Firstly... you don't have to look at your past as your starting point. There are a few key points which many often miss when it comes to trauma therapy of any type, being:
- Your home environment must be stable, safe and supportive.
- You must be able to manage your emotional stability during trauma therapy (techniques, cognitive functioning).
- You must know relaxation and stress relief techniques, and have them implemented within your life, prior to trauma therapy.
They are the three golden rules, regardless the type of trauma. The length these take is what varies based on the individual and trauma type / severity / combination with the individual personality.
Sometimes this is all done on the fly with trauma therapy... though with complex trauma, its a MUST that you have these in place before you even think about facing fears.
Trauma therapy does not necessarily mean you have to remember the past, or even revisit your entire past. Trauma therapy is about the present, not about the past. The past has defined the problems you live with in the present, and some of the answers do lay within the past, so there is a guarantee that you will have to delve into the past for some aspects in order to piece together a resolution for the present and future.
Trauma therapy in essence is a combination of past, present and future. Thats what it really is. Its not just past, past, past, trauma, trauma, trauma.
What you felt in the past is often irrelevant, because what you felt during trauma, or when you were a child, you cannot distinguish or isolate with accuracy, more often than not, and then present emotion can be vastly different from past emotion. Emotion evolves... so its about what you feel now, based on what you endured in the past.
Long story short... if you don't have those three things completely sorted above, then you need to before you start delving into trauma therapy.
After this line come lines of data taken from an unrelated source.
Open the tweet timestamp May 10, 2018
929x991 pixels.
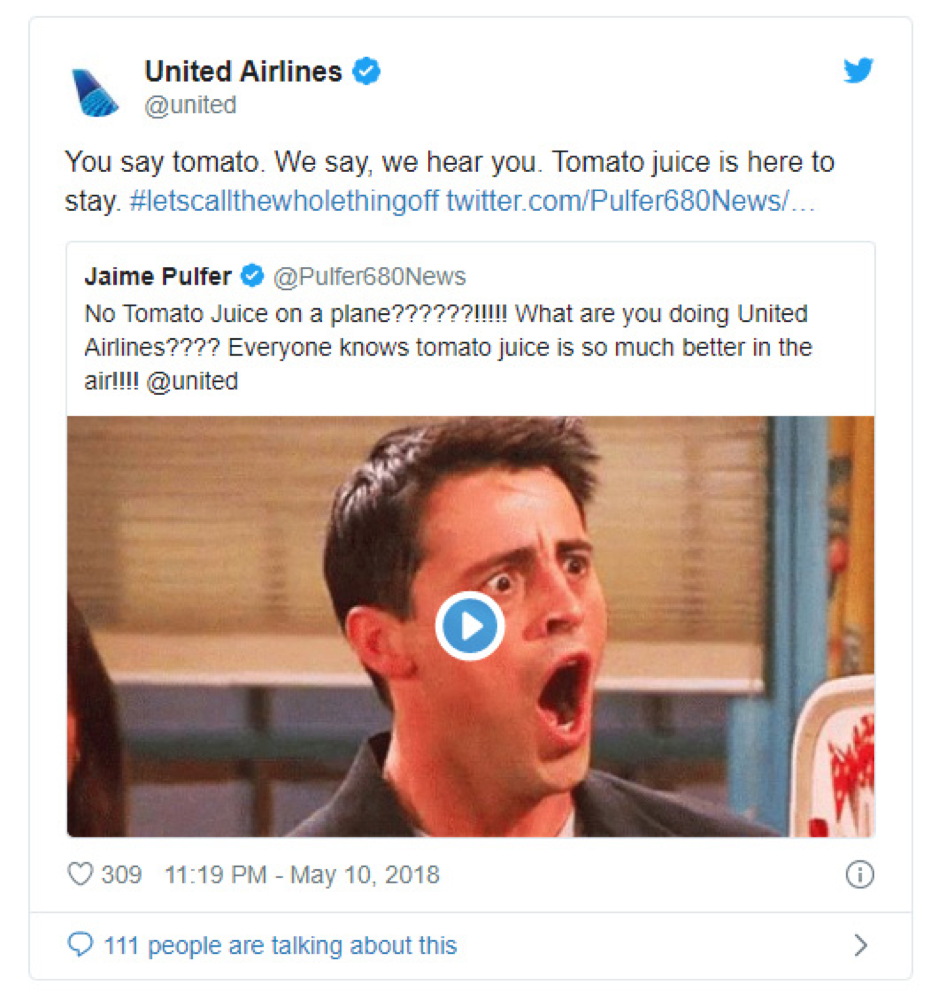coord(301,875)

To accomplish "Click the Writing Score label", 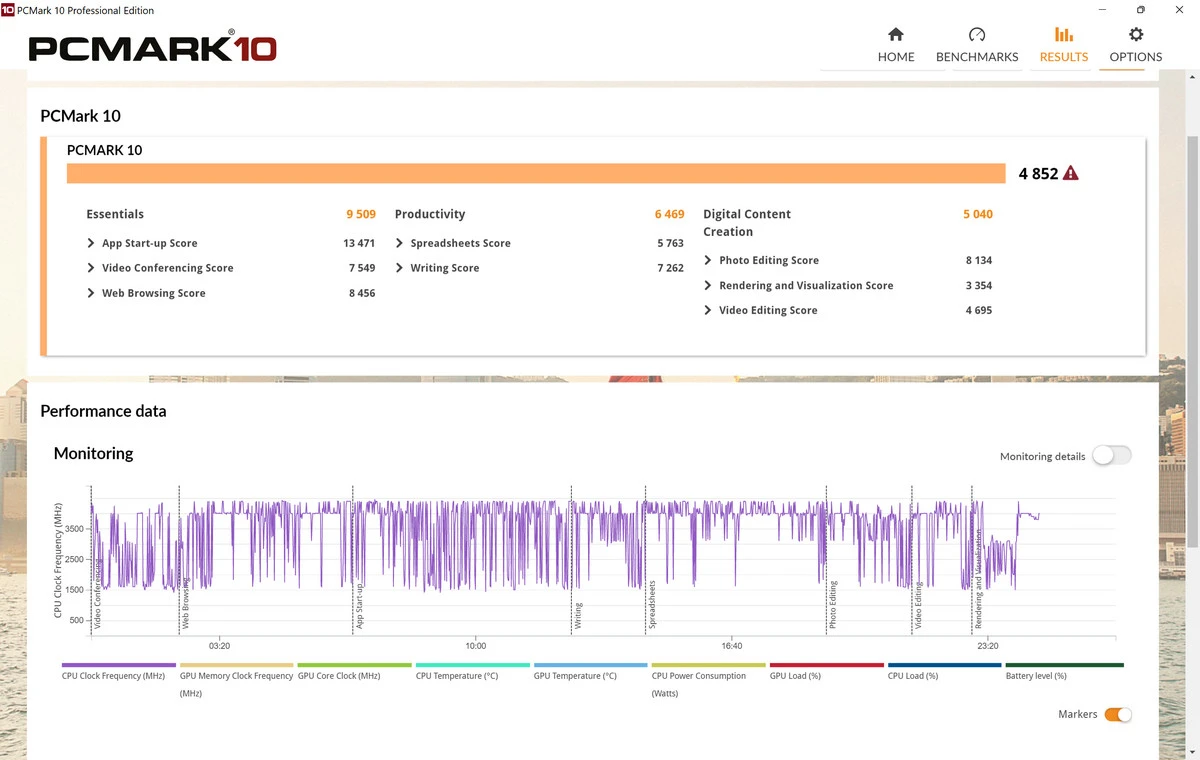I will pos(444,268).
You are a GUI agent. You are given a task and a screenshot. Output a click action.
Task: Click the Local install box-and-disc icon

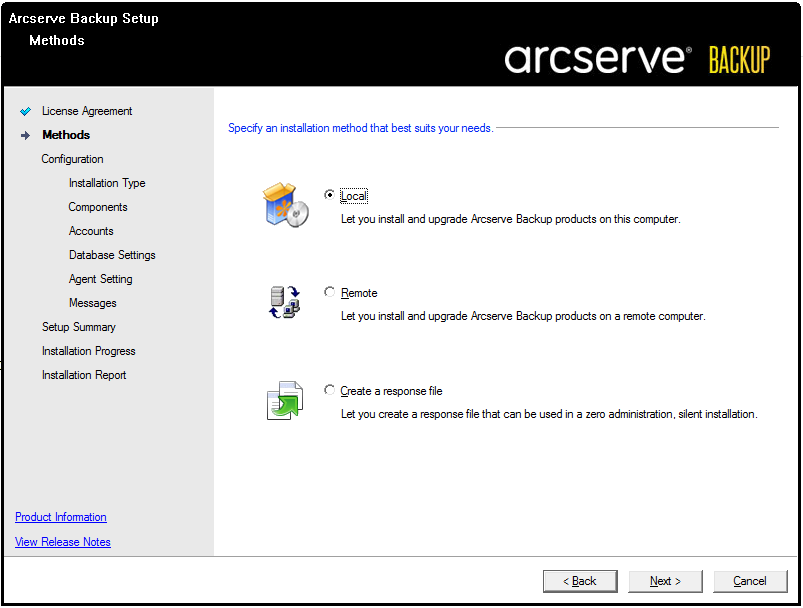(x=286, y=205)
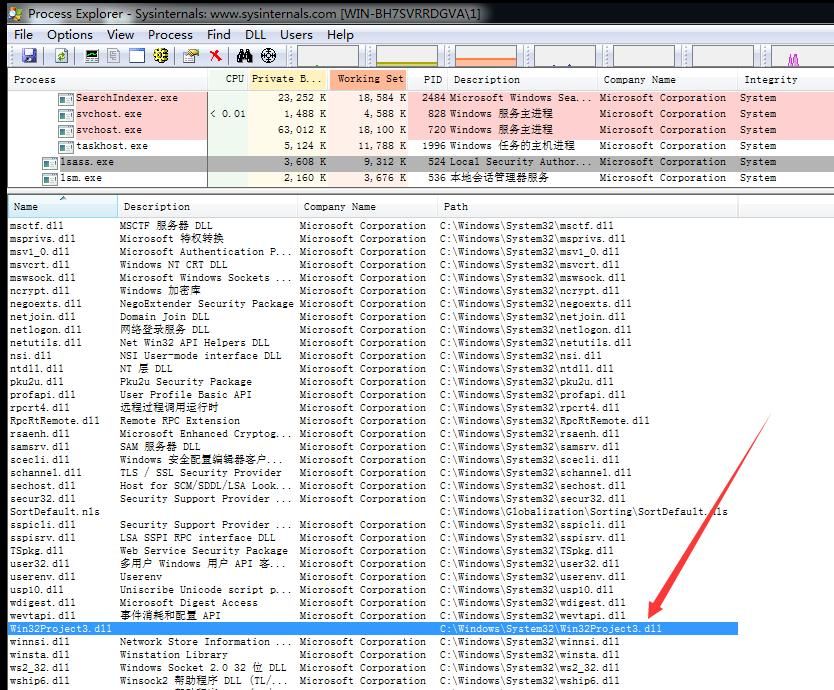Toggle the process tree view icon

coord(113,55)
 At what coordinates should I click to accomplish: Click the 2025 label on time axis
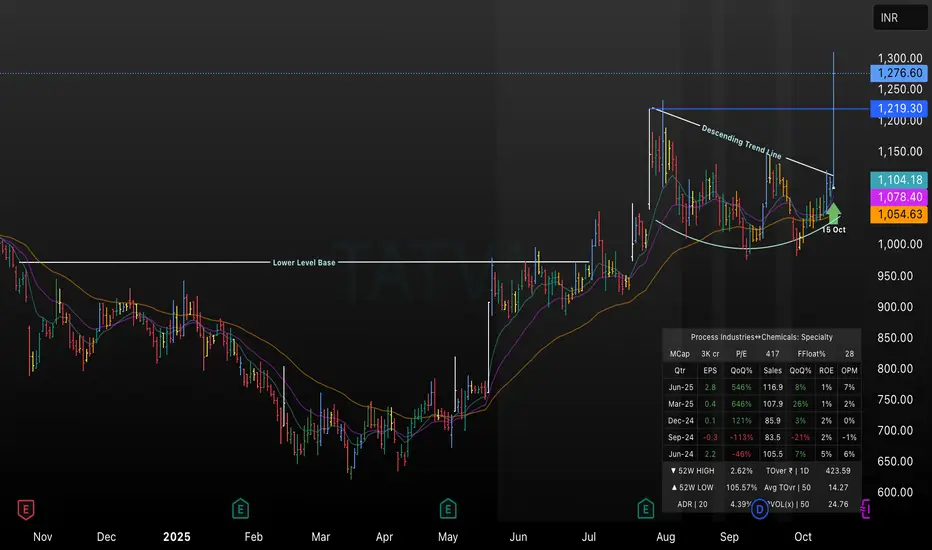[x=176, y=537]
Like people have said above... relationships are broken whilst trying to do trauma therapy. Yet the relationship is broken due to the trauma.... its a pickle of a situation, no doubt about it... but one way or another, you have to stepup and sort that relationship out first before you get into trauma therapy. Whether it lives or dies, you will choose and act accordingly at that time. Those who rebuild their relationships usually have a solid stance into trauma therapy, because that is an action that you perform, you invoke change to make your relationship more healthy... which is a foundational attribute of trauma therapy. People who accomplish this often fly through trauma therapy.
Saying that... some relationships are too far gone, so its better to split, recover, get your life stable by yourself, then get into trauma therapy, then once you are in a much better place after a year or two, then review relationships, as a relationship is a massive stressor within your life whether you know it or not. Some good stress, some bad stress.